● Task directions
Would you reproduce exactly the lines below from the one holding "Endettement (51, 786)" through the one holding "Avocats et cabinets (44, 1202)", inclusive, and no others?

● Records to use
■ ■ ■

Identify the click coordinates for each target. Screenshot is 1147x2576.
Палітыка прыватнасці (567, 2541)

■ ■ ■

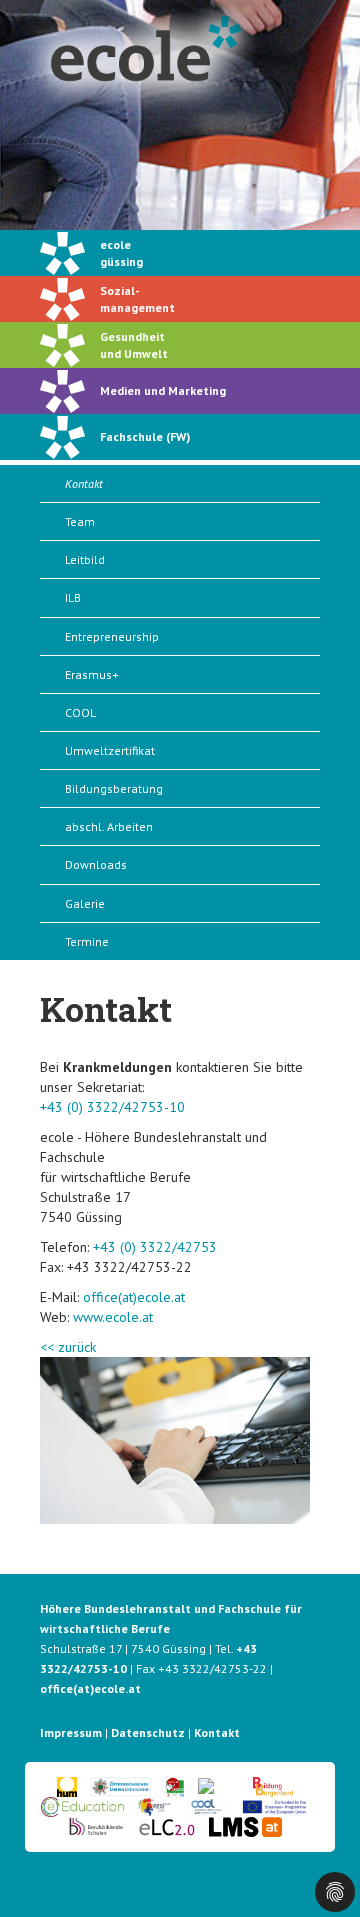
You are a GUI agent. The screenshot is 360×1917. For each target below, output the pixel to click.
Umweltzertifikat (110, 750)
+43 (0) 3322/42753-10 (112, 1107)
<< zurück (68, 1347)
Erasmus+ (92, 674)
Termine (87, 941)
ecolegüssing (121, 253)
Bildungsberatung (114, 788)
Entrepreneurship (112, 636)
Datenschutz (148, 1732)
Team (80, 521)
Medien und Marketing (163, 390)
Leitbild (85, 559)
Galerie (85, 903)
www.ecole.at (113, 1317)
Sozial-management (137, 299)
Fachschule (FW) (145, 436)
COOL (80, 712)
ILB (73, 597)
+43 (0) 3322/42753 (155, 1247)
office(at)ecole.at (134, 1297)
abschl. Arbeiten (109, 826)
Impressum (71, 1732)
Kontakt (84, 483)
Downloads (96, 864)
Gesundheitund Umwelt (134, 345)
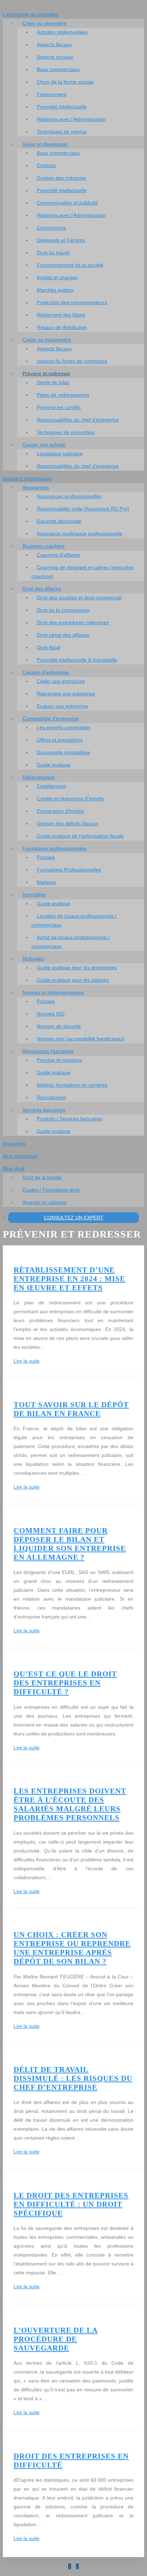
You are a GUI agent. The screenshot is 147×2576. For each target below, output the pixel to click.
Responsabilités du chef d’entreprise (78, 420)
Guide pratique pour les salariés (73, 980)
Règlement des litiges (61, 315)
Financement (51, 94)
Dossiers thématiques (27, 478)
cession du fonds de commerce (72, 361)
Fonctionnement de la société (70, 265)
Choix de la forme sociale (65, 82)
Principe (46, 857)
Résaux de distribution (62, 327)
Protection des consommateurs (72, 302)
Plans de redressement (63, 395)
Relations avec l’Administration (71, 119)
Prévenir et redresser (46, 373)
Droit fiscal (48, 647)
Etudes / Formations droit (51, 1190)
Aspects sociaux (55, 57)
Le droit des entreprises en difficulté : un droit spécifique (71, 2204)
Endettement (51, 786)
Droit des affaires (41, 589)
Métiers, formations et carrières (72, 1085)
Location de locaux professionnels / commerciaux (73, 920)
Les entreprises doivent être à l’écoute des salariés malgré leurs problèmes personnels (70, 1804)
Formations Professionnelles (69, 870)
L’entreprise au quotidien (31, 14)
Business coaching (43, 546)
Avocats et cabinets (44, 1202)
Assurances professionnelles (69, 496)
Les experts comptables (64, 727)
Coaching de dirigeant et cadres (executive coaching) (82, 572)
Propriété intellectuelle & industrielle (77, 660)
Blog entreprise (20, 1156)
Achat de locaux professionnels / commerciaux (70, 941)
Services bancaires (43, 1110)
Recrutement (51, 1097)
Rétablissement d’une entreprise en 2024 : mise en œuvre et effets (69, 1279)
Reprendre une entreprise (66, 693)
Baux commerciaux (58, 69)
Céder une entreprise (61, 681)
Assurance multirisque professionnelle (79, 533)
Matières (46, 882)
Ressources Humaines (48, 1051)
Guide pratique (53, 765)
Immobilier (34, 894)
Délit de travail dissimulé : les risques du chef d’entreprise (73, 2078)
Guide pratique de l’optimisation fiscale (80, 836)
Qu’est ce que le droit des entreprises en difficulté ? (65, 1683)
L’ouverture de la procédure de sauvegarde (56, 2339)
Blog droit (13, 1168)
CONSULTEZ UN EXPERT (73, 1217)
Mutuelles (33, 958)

■ ■ ■

● Result of this exercise
Endettement (51, 786)
Droit des affaires (41, 589)
Métiers, formations et carrières (72, 1085)
Location de locaux professionnels / commerciaux (73, 920)
Les entreprises doivent être à l’écoute des salariés malgré leurs problèmes personnels (70, 1804)
Formations Professionnelles (69, 870)
L’entreprise au quotidien (31, 14)
Business coaching (43, 546)
Avocats et cabinets (44, 1202)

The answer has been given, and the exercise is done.